>> begin Text segment

Lower bound for ϵ-tester with one-sided error for the "2-injective" property of functions

Question

An $\epsilon$-tester given an input and a property, is defined as follows:
If the input holds the property then the tester should accept with probability at least $\frac 2 3$. Otherwise if the input is more than $\epsilon$ far from holding the property then the tester should reject with probability at least $\frac 2 3$. Meaning that if the input holds the property, with $f$ being less than $\epsilon$ far from not holding the property, the algorithm should accept with probability at least $\frac 2 3$. If we need to change at least ϵn values of $f$ in order to obtain a function satisfying the property then the algorithm should reject with probability at least $\frac 2 3$.

A tester with one-sided error is a tester, given an input, if the input holds the property then the tester accepts the input with probability 1.

A 2-injective function $f\colon [2n] \to [n]$ is a function such that for all $1 \leq k \leq n$ there exist $1 \leq i<j \leq 2n$ such that $f(i) = f(j)=k$ and there is no other $l \neq i,j $ such that $ f(l)=k $. Here $[m]$ for $m\ge1$ is the set of first $m$ positive integers, $\{1,2,\cdots, m\}$.

We can check that $f$ has more than $\epsilon$ of the input that do not hold the property iff $$\frac{2\left|\{k\in[n]: f^{-1}(k)=\emptyset\}\right| + \left|\{k\in[n]: |f^{-1}(k)|=1\}\right|}{2n} \gt \epsilon$$

We need to show that there exists $\epsilon$, for which an $\epsilon$-tester with one-sided error of a function $f\colon [2n] \to [n]$ for the "2-injective" property, requires $\Omega(n^{2/3})$ queries.

Unfortunately, searching online for articles and scientific papers about the topic yielded nothing, and I haven't had any success in solving this question myself. I managed only to show it for injective functions but the proof is almost straight-forward and trivial.

I'm pretty new at the field of property-testing so any help would be highly appreciated!

Answer 1

Here's a sketch, for $\epsilon=1/10$ or so.

>> end Text segment
>> begin Provided records

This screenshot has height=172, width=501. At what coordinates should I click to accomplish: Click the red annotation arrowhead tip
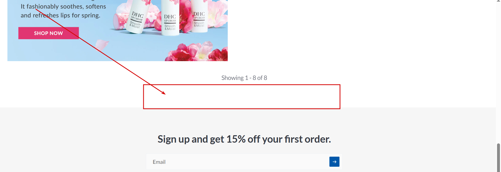pos(165,94)
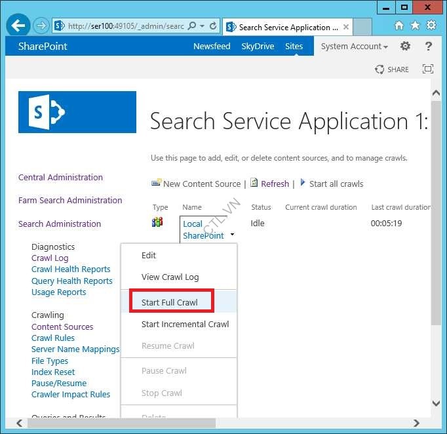
Task: Open Local SharePoint item dropdown arrow
Action: 232,235
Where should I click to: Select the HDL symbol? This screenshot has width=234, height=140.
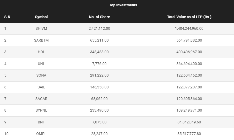(x=41, y=52)
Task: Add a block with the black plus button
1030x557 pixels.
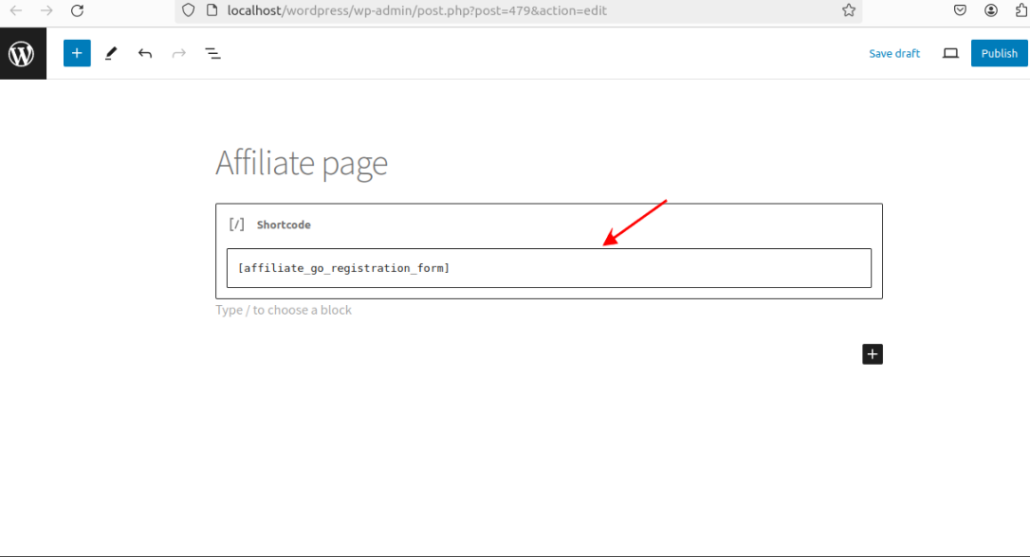Action: [873, 354]
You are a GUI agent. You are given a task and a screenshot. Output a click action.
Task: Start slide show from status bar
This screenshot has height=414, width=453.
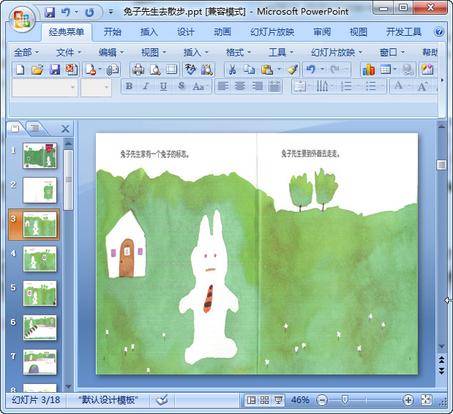tap(278, 400)
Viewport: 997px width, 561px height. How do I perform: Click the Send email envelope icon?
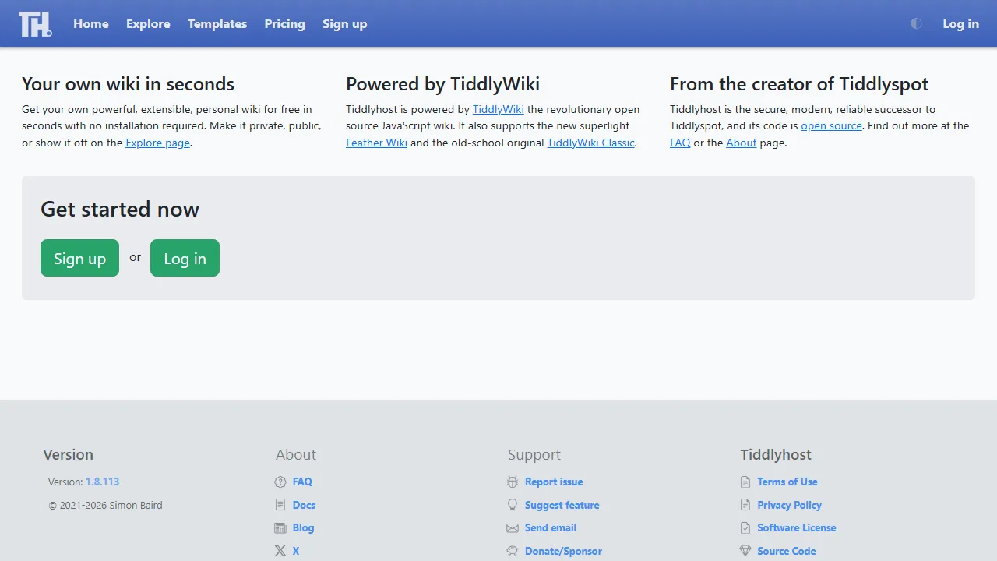(513, 527)
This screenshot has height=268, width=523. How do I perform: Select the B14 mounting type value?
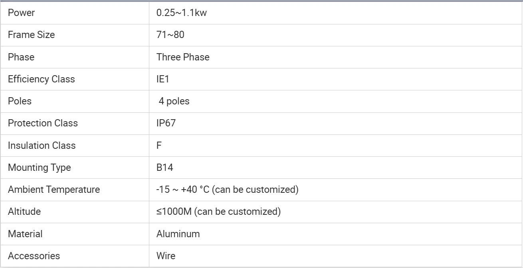(165, 168)
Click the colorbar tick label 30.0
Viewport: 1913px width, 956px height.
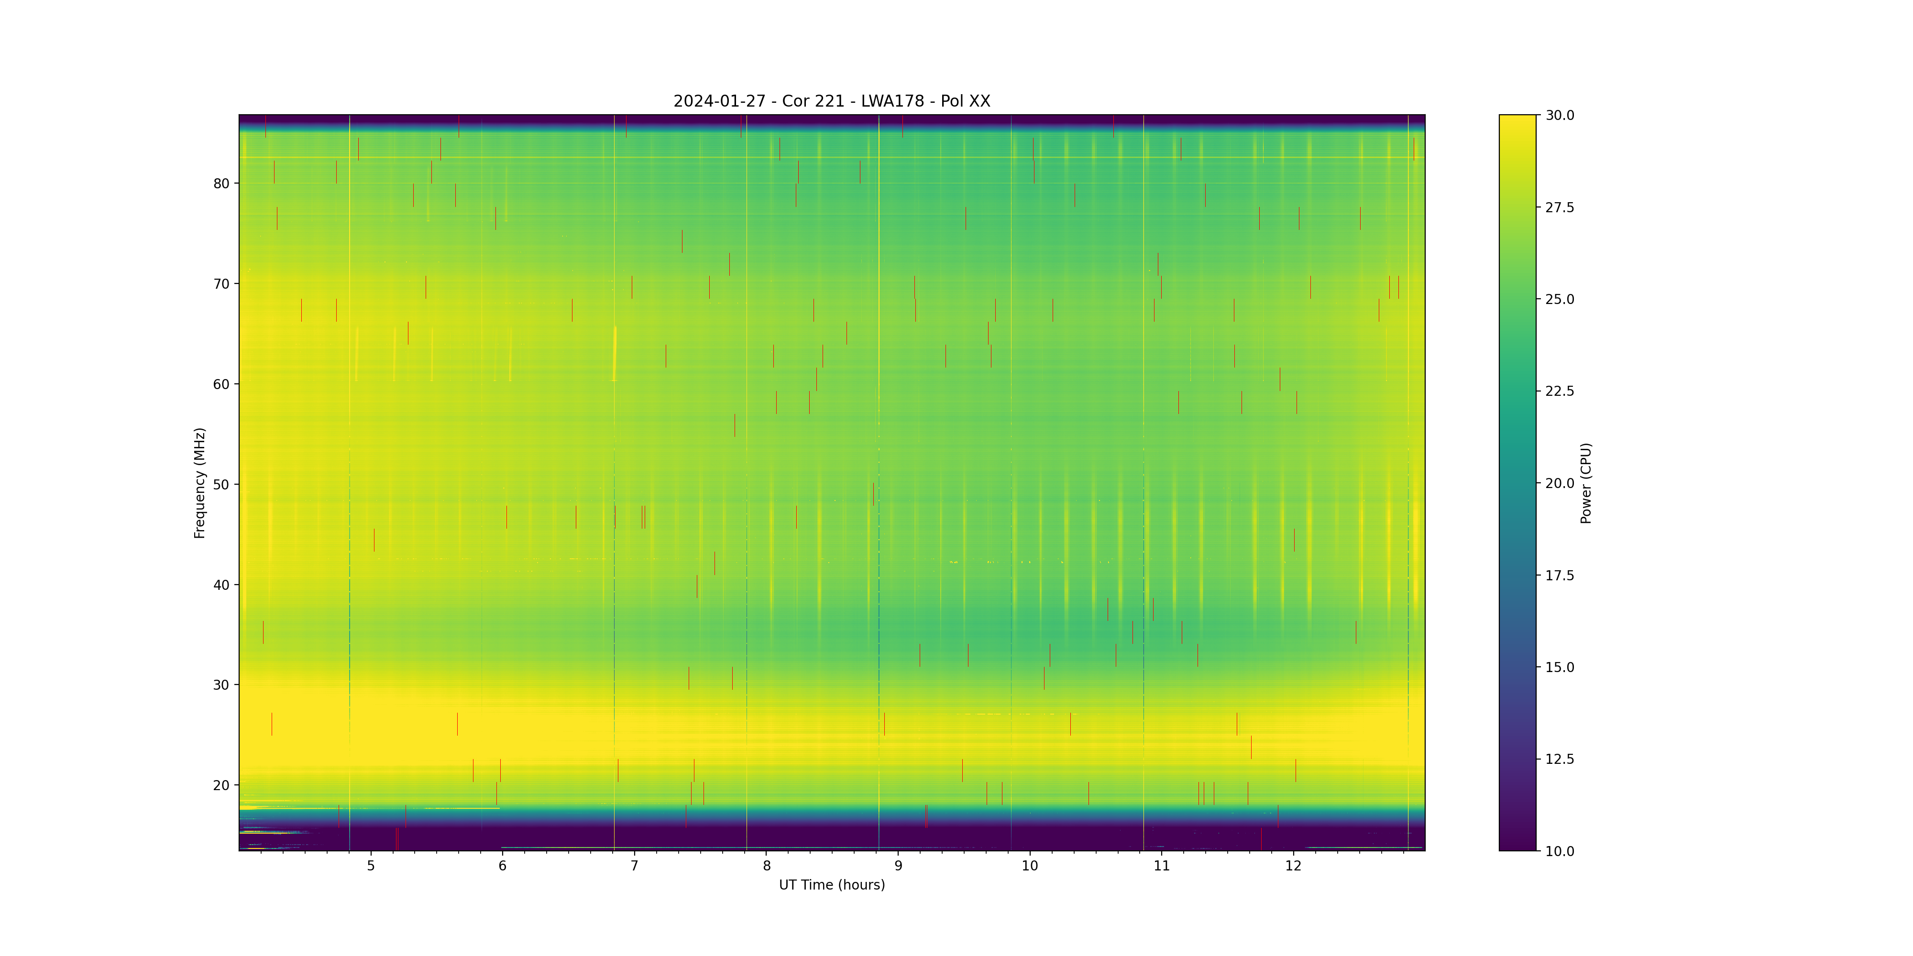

>> end Provided records

Task description:
Pick up the forum thread on one-sided testers for 2-injective functions after its last sentence and continue it.

Output for this exercise:
Let $f$ be a $2$-injective function chosen uniformly at random, and let $\widetilde{f}$ be the perturbation of $f$ formed by choosing $Y_1 \subseteq [n], |Y_1| = n/10$ uniformly at random, then choosing $Y_2 \subseteq [n]\setminus Y_1, |Y_2| = n/10$ uniformly at random, then choosing a bijection $\phi : Y_2 \to Y_1$ uniformly at random, then, for each $y_2 \in Y_2$, choosing $x_{y_2} \in f^{-1}(y_2)$ uniformly at random, and setting $\widetilde{f}(x) := f(x)$ if $x$ is not in $\{x_{y_2} : y_2 \in Y_2\}$ and $\widetilde{f}(x) := \phi(y_2)$ if $x = x_{y_2}$ for some $y_2 \in Y_2$.

We'll present the presented tester with either $f$ or $\widetilde{f}$, each chosen with probability $1/2$.

Since there's no relation amongst the points of $[2n]$ (i.e. they are all the essentially the same and learning the value of the function at one point tells you equally about the value of the function at the other points), the set of points that the presented tester queries is as good as a set of points chosen uniformly at random from $[2n]$.

If the number of queries is less than $n^{2/3}$, say $n^{2/3-\delta}$, and $\widetilde{f}$ is presented to the tester, then, for any given $y \in Y_1$, the probability that you see $y$ outputted by three of the queried points is basically $n^{-1-3\delta}$, so union bounding over $Y_1$ shows that it is very unlikely you learn that any point has preimage of size $3$. So (here is where some more arguments need to be added) the tester can't tell $f$ and $\widetilde{f}$ apart.